As for taking the new job, there are so many upsides to it I’m not sure I can recount them all here. It means returning to the work I love most in film festivals (the switch to distribution was, though welcome, never intentional), and doing so with the longest-running competitive film festival in the U.S. It means a return to the non-profit arts world, which is at its core wholly different from the private companies I’ve been with the last few years, from the staff who choose to work there to the overall goals and objectives. It means a return to the festival cycle, to a calendar year centered around one major push where you can actually see all your hard work paying off right in front of your eyes. It means focusing on a local community, cultivating an audience of neighbors and friends, elevating this particular offering of a city already steeped in so much art and culture.

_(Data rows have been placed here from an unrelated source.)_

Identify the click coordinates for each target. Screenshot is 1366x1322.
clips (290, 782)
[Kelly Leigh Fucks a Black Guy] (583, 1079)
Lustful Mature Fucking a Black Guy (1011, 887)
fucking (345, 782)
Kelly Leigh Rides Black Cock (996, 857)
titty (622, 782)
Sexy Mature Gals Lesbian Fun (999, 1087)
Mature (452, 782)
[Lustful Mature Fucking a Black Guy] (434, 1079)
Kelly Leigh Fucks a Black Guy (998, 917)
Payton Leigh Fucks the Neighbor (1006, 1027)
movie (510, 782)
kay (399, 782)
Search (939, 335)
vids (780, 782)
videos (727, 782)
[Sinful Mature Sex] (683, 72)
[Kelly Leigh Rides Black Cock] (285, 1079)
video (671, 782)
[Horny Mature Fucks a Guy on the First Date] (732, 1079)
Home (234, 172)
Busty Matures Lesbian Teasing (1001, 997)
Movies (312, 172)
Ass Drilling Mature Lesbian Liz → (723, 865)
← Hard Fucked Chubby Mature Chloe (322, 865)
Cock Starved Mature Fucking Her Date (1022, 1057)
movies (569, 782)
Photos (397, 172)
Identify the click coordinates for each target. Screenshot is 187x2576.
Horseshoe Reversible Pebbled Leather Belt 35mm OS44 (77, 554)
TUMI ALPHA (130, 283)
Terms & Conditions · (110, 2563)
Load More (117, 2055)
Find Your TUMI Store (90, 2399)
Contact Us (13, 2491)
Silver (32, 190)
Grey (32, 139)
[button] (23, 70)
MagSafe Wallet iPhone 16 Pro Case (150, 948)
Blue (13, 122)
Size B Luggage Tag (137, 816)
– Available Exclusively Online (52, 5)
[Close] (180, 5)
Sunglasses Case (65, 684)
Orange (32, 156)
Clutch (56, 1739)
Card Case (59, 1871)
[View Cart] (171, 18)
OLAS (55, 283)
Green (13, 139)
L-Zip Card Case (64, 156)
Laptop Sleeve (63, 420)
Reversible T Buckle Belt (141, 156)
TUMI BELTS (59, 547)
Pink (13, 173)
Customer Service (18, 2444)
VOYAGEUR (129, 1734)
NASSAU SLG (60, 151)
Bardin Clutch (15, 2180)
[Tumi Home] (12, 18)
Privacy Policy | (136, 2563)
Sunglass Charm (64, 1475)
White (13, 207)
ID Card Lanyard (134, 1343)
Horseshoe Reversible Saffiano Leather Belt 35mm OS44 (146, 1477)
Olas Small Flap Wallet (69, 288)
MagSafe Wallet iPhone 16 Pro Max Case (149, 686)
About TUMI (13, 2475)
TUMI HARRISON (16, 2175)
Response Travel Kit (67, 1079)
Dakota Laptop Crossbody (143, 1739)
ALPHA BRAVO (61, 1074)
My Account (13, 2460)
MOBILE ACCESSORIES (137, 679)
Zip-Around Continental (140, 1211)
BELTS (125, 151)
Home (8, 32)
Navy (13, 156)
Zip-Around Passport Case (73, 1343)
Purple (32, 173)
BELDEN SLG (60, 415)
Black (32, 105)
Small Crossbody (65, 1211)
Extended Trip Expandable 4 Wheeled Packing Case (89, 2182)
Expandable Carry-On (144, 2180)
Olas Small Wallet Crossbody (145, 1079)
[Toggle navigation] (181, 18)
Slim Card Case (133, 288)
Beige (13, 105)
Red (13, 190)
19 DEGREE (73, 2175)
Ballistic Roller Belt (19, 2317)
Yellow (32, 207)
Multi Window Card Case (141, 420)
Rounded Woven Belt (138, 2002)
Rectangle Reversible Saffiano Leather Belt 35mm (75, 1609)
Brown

Four years ago, I threw myself a combined birthday/going away party as I geared up to head out on the adventures to come. All of my dearest friends came to wish me well, and it remains one of my best memories of my many years in Indianapolis. One friend (who I sadly have not stayed in great touch with…hey friend! Hope you’re well!) presented me with a very thoughtful gift that night: a framed mini-poster from the Chicago festival’s 16th edition (you can spy it in the pic below). In all the moves of the last several years, it remains one I always find room for on a wall or shelf. Not only is it a great piece, but it reminds me of home, of that night and of the thoughtfulness of friends.
Neither he nor I could’ve known then how on point that gift would prove to be. Like it has since I got it, it hangs in my apartment now. And as of this week, I’ve added a reason to love it: that I get to be a part of what it represents.